Tutorials

How to create a JSON-LD uplift context definition

ogc.na.ingest_json, the JSON-LD uplift module, can be used to convert JSON documents to JSON-LD, specially when those conversions are not straighforward (i.e., it is hard or even impossible to define a 1:1 relationship between the JSON structure and the desired RDF). ingest_json uses a JSON document and a JSON-LD uplift context definition as its input and generates 2 outputs:

An uplifted JSON-LD version of the input after applying transformations, classes and contexts.
An RDF Graph with the parsed JSON-LD.

JSON-LD uplift context definitions are created using YAML. YAML is a superset of JSON, making it easy to convert YAML to JSON (e.g., for a JSON-LD @context block), while at the same time several offering user-friendly features (such as comments or easy-to-read multiline text blocks).

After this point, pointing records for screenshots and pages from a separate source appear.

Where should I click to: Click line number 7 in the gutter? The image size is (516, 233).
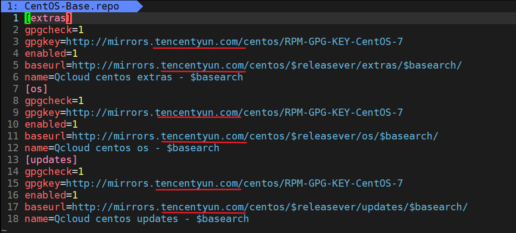15,89
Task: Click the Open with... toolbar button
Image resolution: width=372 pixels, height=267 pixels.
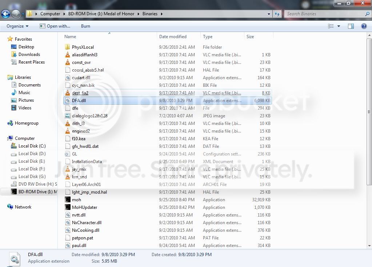Action: (55, 26)
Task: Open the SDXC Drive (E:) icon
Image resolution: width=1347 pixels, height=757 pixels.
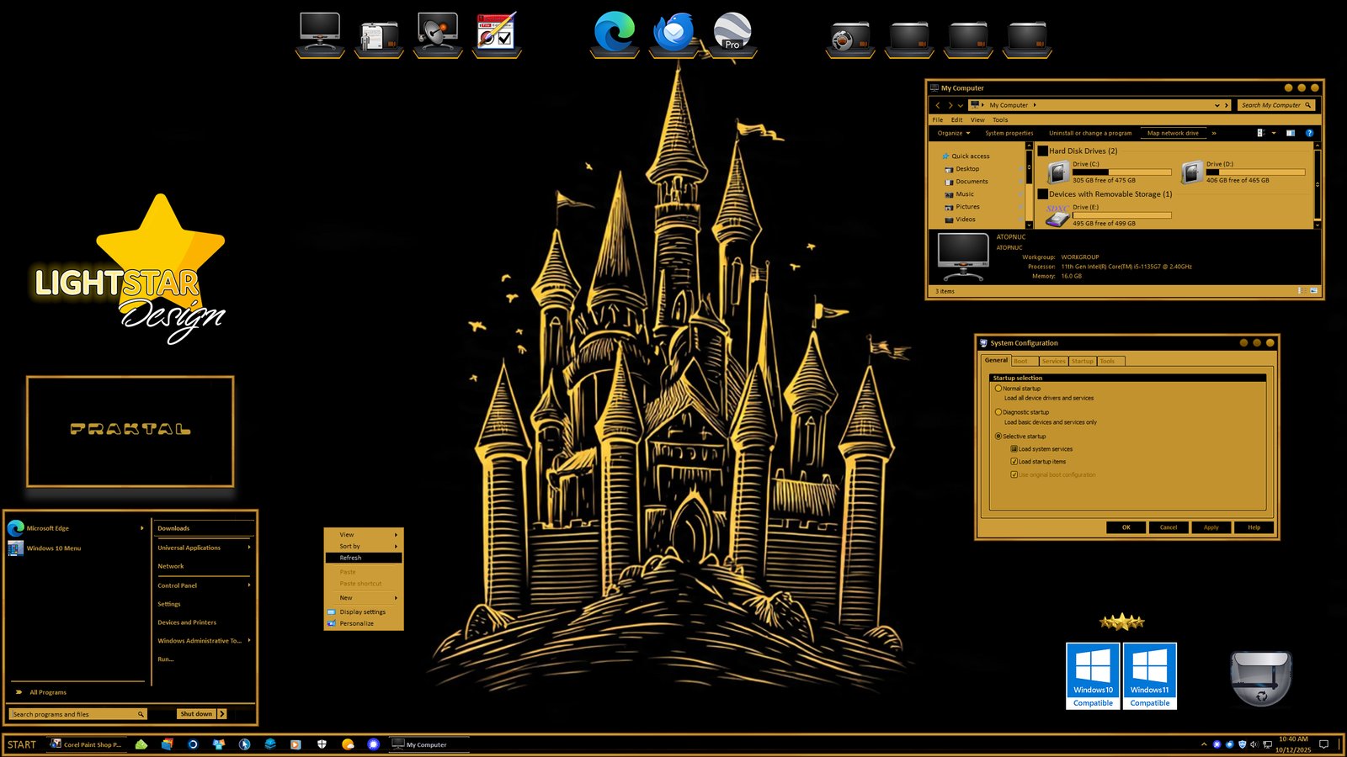Action: (1057, 215)
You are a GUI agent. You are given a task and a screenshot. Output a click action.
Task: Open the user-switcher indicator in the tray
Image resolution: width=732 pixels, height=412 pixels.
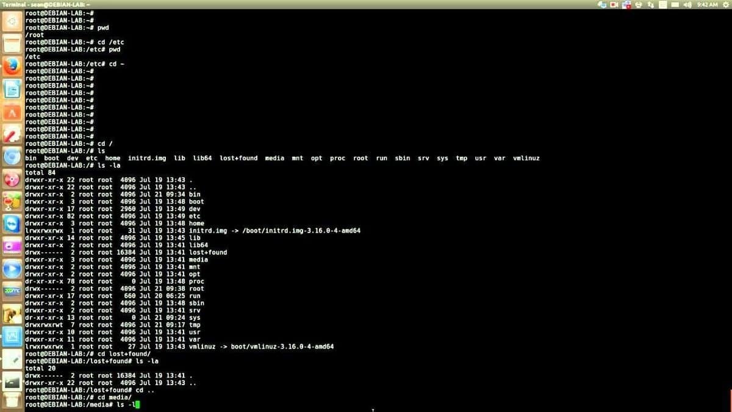[x=651, y=5]
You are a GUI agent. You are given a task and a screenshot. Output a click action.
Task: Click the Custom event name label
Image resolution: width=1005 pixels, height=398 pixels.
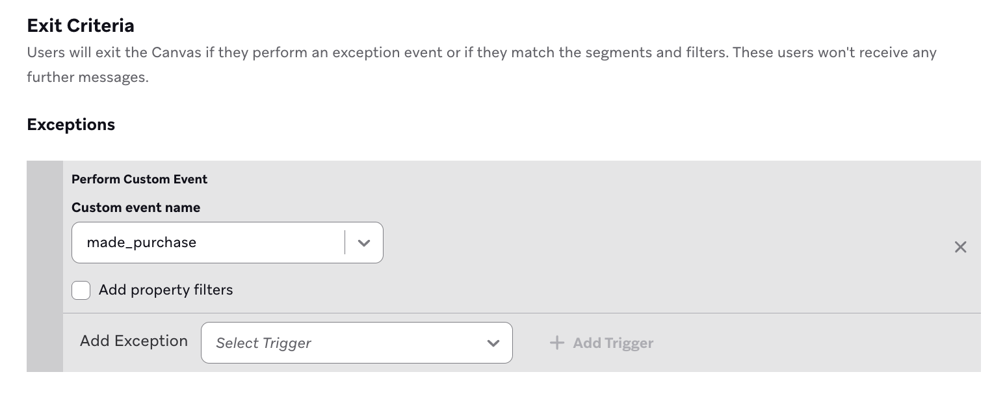pyautogui.click(x=136, y=207)

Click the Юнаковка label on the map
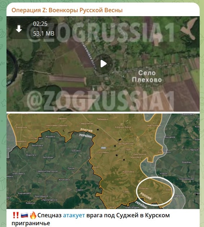tap(64, 180)
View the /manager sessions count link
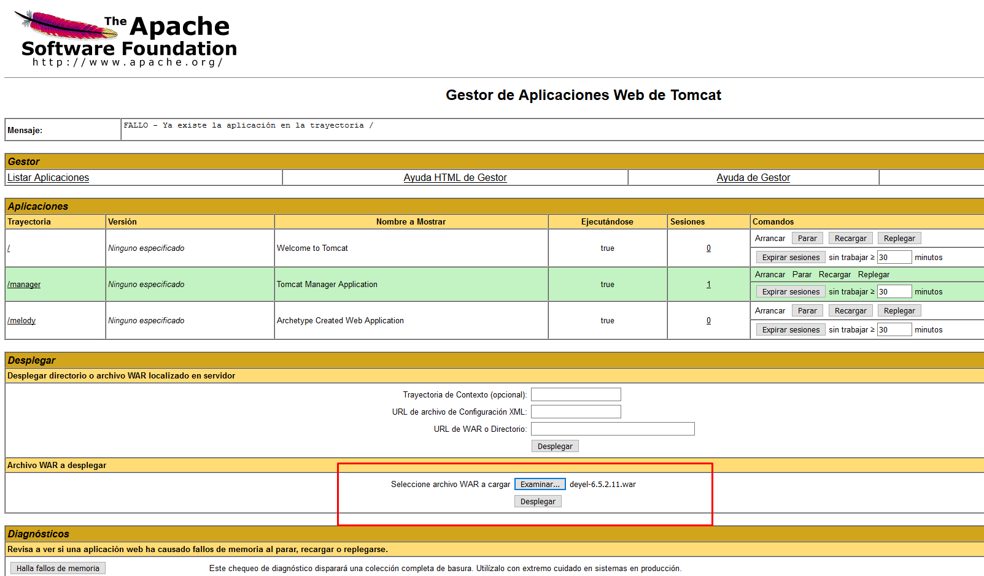The image size is (984, 576). (x=708, y=285)
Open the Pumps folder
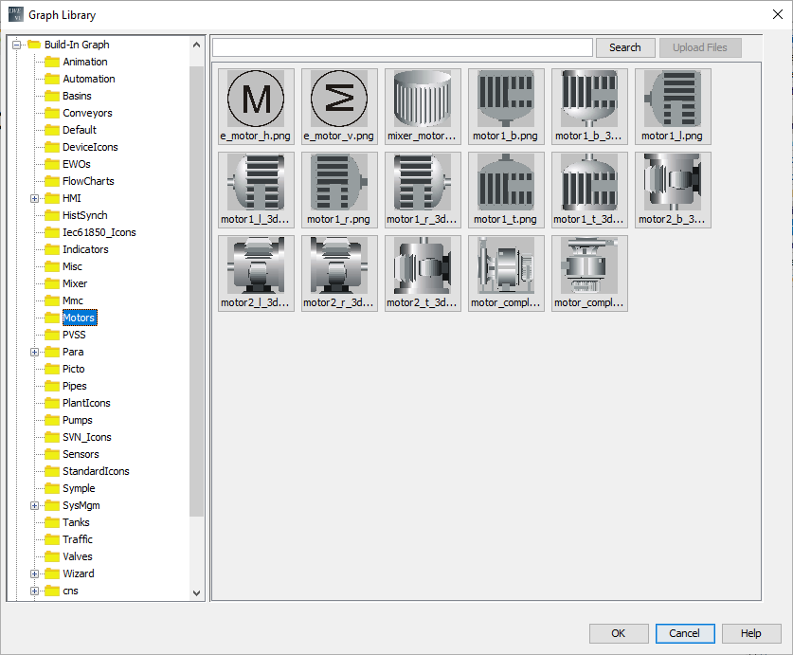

An uplift context definition is an object with 4 keys:

transform can either be a single jq expression or a list of those. jq is a sed-like tool for parsing and manipulating JSON. The jq play tool is very useful to test jq transformations.
types is a map of jsonpath-ng paths to RDF classes. This is a convenience option to easily add types instead of having to do so by using the more cumbersome transform above. types entries will be applied after the transforms, not on the original JSON document.
base is an optional string to define the base RDF URI that will be used for the output.
context is a map of jsonpath-ng path to JSON-LD @context. It will be used to inject @context blocks either globally or for specific nodes. context is applied after transform and types.

If there is more than one transform entry, they will be chained (the output for the first one will be used as the input for the second one, and so on).

The special jsonpath-ng paths $ and . can be used (in types and context) to refer to the root object.

All entries are optional (in the extreme case of an empty definition, no operations wil be performed on the input JSON document, and it will be parsed as JSON-LD as is).

Let us start with a sample JSON document with the following content:

{
  "job1": {
    "label": "Develop software",
    "author": "Doe, John",
    "status": "done"
  },
  "job2": {
    "label": "Deploy production version",
    "author": "Smith, Jane",
    "status": "in-progress"
  }
}

We want to convert it to RDF by:

Assigning URIs to the job identifiers (their key) in the http://example.com/job/<id> form.
Making the authors into foaf:Person with their respective foaf:name.
Using rdf:label and dc:creator for label and author, respectively.
Using the http://example.com/status# vocabulary for statuses.

Assigning URIs to jobs

We will start by turning the key -> value mapping into an array, adding the key as @id. This can be achieved with a transform:

transform:
  - '[to_entries | .[] | {"@id": .key} + .value]'

to_entries will transform the key -> value mappings into {"key": "<key>", "value": { ... }} objects. We can then use the .[] object iterator to visit each object, and then convert it into its value plus the @id. We wrap the result in [ and ] so that the result is an array.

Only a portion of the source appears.